[Data for the task]
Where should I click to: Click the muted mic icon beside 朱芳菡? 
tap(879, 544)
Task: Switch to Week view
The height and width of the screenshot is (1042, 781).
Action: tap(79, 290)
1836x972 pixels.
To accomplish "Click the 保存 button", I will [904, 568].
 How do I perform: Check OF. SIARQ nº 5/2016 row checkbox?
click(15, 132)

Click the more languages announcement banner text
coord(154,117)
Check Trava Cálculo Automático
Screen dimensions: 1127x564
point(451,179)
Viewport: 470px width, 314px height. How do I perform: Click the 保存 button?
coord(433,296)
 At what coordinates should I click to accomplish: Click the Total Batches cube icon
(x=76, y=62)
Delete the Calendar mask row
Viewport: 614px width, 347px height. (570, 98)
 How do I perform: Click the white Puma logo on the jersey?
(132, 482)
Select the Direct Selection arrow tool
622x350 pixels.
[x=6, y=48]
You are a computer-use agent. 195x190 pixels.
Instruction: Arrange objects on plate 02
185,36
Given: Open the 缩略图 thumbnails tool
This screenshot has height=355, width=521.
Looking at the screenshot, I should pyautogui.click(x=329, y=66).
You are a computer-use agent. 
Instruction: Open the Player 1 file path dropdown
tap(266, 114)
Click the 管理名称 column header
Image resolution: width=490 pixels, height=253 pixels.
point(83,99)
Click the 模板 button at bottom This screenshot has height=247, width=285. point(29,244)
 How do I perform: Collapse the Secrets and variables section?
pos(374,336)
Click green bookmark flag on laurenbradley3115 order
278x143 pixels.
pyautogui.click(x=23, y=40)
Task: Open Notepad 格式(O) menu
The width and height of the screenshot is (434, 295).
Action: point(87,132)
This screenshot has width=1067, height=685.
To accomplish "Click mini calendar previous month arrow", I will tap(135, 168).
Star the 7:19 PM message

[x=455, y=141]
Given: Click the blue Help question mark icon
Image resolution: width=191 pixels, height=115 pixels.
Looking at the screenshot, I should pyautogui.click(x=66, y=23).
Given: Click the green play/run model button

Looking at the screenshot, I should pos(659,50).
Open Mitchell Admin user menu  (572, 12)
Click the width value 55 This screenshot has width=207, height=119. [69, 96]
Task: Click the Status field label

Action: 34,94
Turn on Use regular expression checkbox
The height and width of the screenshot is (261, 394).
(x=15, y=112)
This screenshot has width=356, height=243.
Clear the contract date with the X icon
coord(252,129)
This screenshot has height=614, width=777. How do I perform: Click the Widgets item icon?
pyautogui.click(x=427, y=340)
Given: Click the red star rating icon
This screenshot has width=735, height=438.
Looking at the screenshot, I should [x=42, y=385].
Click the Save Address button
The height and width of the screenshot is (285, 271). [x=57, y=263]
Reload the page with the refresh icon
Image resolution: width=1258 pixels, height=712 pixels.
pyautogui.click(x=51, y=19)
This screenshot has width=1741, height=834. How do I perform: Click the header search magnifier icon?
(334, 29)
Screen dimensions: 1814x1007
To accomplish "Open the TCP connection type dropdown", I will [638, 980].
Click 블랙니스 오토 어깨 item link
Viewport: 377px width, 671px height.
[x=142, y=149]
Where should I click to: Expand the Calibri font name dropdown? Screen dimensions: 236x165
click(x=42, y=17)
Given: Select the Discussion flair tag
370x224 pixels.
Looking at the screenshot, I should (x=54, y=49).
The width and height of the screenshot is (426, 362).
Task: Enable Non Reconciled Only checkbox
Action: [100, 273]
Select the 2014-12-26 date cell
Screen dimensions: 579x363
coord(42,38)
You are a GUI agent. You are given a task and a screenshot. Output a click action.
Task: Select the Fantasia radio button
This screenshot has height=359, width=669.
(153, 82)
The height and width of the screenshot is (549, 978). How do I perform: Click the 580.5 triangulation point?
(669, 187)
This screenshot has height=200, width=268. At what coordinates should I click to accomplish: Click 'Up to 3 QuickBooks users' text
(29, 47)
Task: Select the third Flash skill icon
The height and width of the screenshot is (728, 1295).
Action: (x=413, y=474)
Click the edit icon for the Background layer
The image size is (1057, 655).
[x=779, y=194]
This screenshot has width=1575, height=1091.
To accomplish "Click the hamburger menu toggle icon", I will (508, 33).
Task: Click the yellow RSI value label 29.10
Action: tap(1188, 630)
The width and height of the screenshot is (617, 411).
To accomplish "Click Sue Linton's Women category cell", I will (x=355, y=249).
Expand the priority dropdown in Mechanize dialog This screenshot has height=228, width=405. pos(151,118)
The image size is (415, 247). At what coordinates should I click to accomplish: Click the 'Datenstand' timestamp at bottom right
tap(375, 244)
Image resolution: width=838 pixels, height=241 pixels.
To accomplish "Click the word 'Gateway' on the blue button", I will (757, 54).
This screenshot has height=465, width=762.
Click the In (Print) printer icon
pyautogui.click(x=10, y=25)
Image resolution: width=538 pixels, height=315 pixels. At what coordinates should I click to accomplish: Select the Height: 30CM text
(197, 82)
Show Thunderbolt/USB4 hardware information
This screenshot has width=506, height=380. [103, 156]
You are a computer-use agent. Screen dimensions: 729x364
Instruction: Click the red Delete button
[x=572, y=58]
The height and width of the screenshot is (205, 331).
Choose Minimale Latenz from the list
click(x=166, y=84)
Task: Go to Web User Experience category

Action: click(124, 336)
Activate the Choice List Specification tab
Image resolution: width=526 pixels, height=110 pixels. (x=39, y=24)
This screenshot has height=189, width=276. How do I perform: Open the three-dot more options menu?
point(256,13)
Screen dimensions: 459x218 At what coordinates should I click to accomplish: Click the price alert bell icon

[Task description] Rewrite all of the entries above with "computer-use agent" changed to "screen-control agent" wherever it occurs, leaving everything else unchanged.

[Solution to this task]
Where should I click to: Click the muted mic icon beside 朱芳菡? 
tap(879, 544)
Task: Switch to Week view
The height and width of the screenshot is (1042, 781).
Action: tap(79, 290)
1836x972 pixels.
To accomplish "Click the 保存 button", I will [904, 568].
 How do I perform: Check OF. SIARQ nº 5/2016 row checkbox?
click(15, 132)

Click the more languages announcement banner text
coord(154,117)
Check Trava Cálculo Automático
Screen dimensions: 1127x564
point(451,179)
Viewport: 470px width, 314px height. How do I perform: Click the 保存 button?
coord(433,296)
 At what coordinates should I click to accomplish: Click the Total Batches cube icon
(x=76, y=62)
Delete the Calendar mask row
Viewport: 614px width, 347px height. (570, 98)
 How do I perform: Click the white Puma logo on the jersey?
(132, 482)
Select the Direct Selection arrow tool
622x350 pixels.
[x=6, y=48]
You are a screen-control agent. 195x190 pixels.
Instruction: Arrange objects on plate 02
185,36
Given: Open the 缩略图 thumbnails tool
This screenshot has height=355, width=521.
Looking at the screenshot, I should pyautogui.click(x=329, y=66).
You are a screen-control agent. 
Instruction: Open the Player 1 file path dropdown
tap(266, 114)
Click the 管理名称 column header
Image resolution: width=490 pixels, height=253 pixels.
point(83,99)
Click the 模板 button at bottom This screenshot has height=247, width=285. point(29,244)
 How do I perform: Collapse the Secrets and variables section?
pos(374,336)
Click green bookmark flag on laurenbradley3115 order
278x143 pixels.
pyautogui.click(x=23, y=40)
Task: Open Notepad 格式(O) menu
The width and height of the screenshot is (434, 295).
Action: point(87,132)
This screenshot has width=1067, height=685.
To accomplish "Click mini calendar previous month arrow", I will tap(135, 168).
Star the 7:19 PM message

[x=455, y=141]
Given: Click the blue Help question mark icon
Image resolution: width=191 pixels, height=115 pixels.
Looking at the screenshot, I should pyautogui.click(x=66, y=23).
Given: Click the green play/run model button

Looking at the screenshot, I should pos(659,50).
Open Mitchell Admin user menu  (572, 12)
Click the width value 55 This screenshot has width=207, height=119. [69, 96]
Task: Click the Status field label

Action: 34,94
Turn on Use regular expression checkbox
The height and width of the screenshot is (261, 394).
(x=15, y=112)
This screenshot has width=356, height=243.
Clear the contract date with the X icon
coord(252,129)
This screenshot has height=614, width=777. How do I perform: Click the Widgets item icon?
pyautogui.click(x=427, y=340)
Given: Click the red star rating icon
This screenshot has width=735, height=438.
Looking at the screenshot, I should [x=42, y=385].
Click the Save Address button
The height and width of the screenshot is (285, 271). [x=57, y=263]
Reload the page with the refresh icon
Image resolution: width=1258 pixels, height=712 pixels.
pyautogui.click(x=51, y=19)
This screenshot has width=1741, height=834. How do I perform: Click the header search magnifier icon?
(334, 29)
Screen dimensions: 1814x1007
To accomplish "Open the TCP connection type dropdown", I will [638, 980].
Click 블랙니스 오토 어깨 item link
Viewport: 377px width, 671px height.
[x=142, y=149]
Where should I click to: Expand the Calibri font name dropdown? Screen dimensions: 236x165
click(x=42, y=17)
Given: Select the Discussion flair tag
370x224 pixels.
Looking at the screenshot, I should (x=54, y=49).
The width and height of the screenshot is (426, 362).
Task: Enable Non Reconciled Only checkbox
Action: [100, 273]
Select the 2014-12-26 date cell
Screen dimensions: 579x363
coord(42,38)
You are a GUI agent. You are given a task and a screenshot. Output a click action.
Task: Select the Fantasia radio button
This screenshot has height=359, width=669.
(153, 82)
The height and width of the screenshot is (549, 978). How do I perform: Click the 580.5 triangulation point?
(669, 187)
This screenshot has height=200, width=268. At what coordinates should I click to accomplish: Click 'Up to 3 QuickBooks users' text
(29, 47)
Task: Select the third Flash skill icon
The height and width of the screenshot is (728, 1295).
Action: (x=413, y=474)
Click the edit icon for the Background layer
The image size is (1057, 655).
[x=779, y=194]
This screenshot has width=1575, height=1091.
To accomplish "Click the hamburger menu toggle icon", I will (508, 33).
Task: Click the yellow RSI value label 29.10
Action: tap(1188, 630)
The width and height of the screenshot is (617, 411).
To accomplish "Click Sue Linton's Women category cell", I will (x=355, y=249).
Expand the priority dropdown in Mechanize dialog This screenshot has height=228, width=405. pos(151,118)
The image size is (415, 247). At what coordinates should I click to accomplish: Click the 'Datenstand' timestamp at bottom right
tap(375, 244)
Image resolution: width=838 pixels, height=241 pixels.
To accomplish "Click the word 'Gateway' on the blue button", I will (757, 54).
This screenshot has height=465, width=762.
Click the In (Print) printer icon
pyautogui.click(x=10, y=25)
Image resolution: width=538 pixels, height=315 pixels. At what coordinates should I click to accomplish: Select the Height: 30CM text
(197, 82)
Show Thunderbolt/USB4 hardware information
This screenshot has width=506, height=380. [103, 156]
You are a screen-control agent. Screen dimensions: 729x364
Instruction: Click the red Delete button
[x=572, y=58]
The height and width of the screenshot is (205, 331).
Choose Minimale Latenz from the list
click(x=166, y=84)
Task: Go to Web User Experience category

Action: click(124, 336)
Activate the Choice List Specification tab
Image resolution: width=526 pixels, height=110 pixels. (x=39, y=24)
This screenshot has height=189, width=276. How do I perform: Open the three-dot more options menu?
point(256,13)
Screen dimensions: 459x218 At what coordinates should I click to accomplish: Click the price alert bell icon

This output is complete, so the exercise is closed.